◆ Actions to take
1 - Copy out, word for word, the part of the article below on COVID-19 and cancer patients that opens with the words containing "The COVID 19, an" and closes with "viruses like coronavirus.".
2 - According to the article below on COVID-19 and cancer patients, why do people with cancer face a higher risk of complications from the virus? Answer in one to three sentences.
3 - In the article below on COVID-19 and cancer patients, on what date did the World Health Organization declare COVID-19 a pandemic?

◆ Excerpt provided
▽

COVID 19 is more dangerous for cancer patients

Cancer patients are more susceptible to coronavirus than individuals without cancer as they are in an immunosuppressive state because of the malignancy and anticancer treatments. Read on to understand how coronavirus impacts cancer patients

The COVID 19, an infectious illness caused by a new type of coronavirus, that emerged from Wuhan city of China in December 2019 and declared by the World Health Organization as pandemic on March 11, 2020 causes serious complications. Incidentally, the cancer patients have been at a higher risk of complications because cancer and its treatment can weaken the immune system and reduce ability to fight infections. Needless to say, the immune system protects the body against illness and infection caused by viruses like coronavirus. 
The extremely vulnerable groups of people include those having chemotherapy; having radical radiotherapy for lung cancer; people with cancers of the blood or bone marrow such as leukemia, lymphoma or myeloma (who are at any stage of treatment), people having immunotherapy or other continuing antibody treatments for cancer; people having other targeted cancer treatments which can affect the immune system such as protein kinase inhibitors or PARP inhibitors and who have had bone marrow or stem cell transplants in the last six months, or who are still taking immunosuppression drugs. An international consortium was established to discuss clinical evidence and to provide expert advice on statements related to cancer management during the COVID 19 pandemic. The steering committee prepared 10 working packages addressing significant clinical questions from diagnosis to surgery.
During a virtual consensus meeting, including global experts and led by the European Society for Medical Oncology (ESMO), statements were discussed and voted upon. When consensus could not be reached, the panel revised statements in order to develop consensual clinical guidance. The expert panel agreed on 28 statements that can be used to overcome many of the clinical and technical areas of uncertainty ranging from diagnosis to therapeutic planning.
An international consortium was established to discuss clinical evidence and to provide expert advice on statements related to cancer management during the COVID 19 pandemic
The ESMO Interdisciplinary Expert Consensus had prepared a guide to better understand the impact of the COVID 19 pandemic on cancer care. It also provides information on the impact of the COVID19 pandemic on various aspects of cancer care, including possible changes to treatment plan to keep patients safe from infection. Expert Nicole Kuderer and colleagues, in their studies, found that among patients with cancer and COVID 19, mortality was high and associated with general and cancer-specific risk factors (with a mortality of 13•3%).

△

◆ Provided data
▽

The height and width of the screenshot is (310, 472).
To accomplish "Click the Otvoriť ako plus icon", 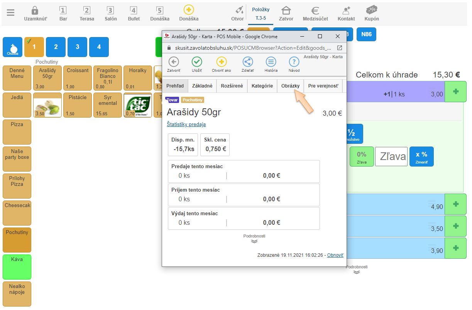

△

◆ Task results
1 -
The COVID 19, an infectious illness caused by a new type of coronavirus, that emerged from Wuhan city of China in December 2019 and declared by the World Health Organization as pandemic on March 11, 2020 causes serious complications. Incidentally, the cancer patients have been at a higher risk of complications because cancer and its treatment can weaken the immune system and reduce ability to fight infections. Needless to say, the immune system protects the body against illness and infection caused by viruses like coronavirus.

2 - Cancer and its treatment can weaken the immune system and reduce the body's ability to fight infections. The immune system is what protects the body against illness and infection caused by viruses like coronavirus.

3 - March 11, 2020.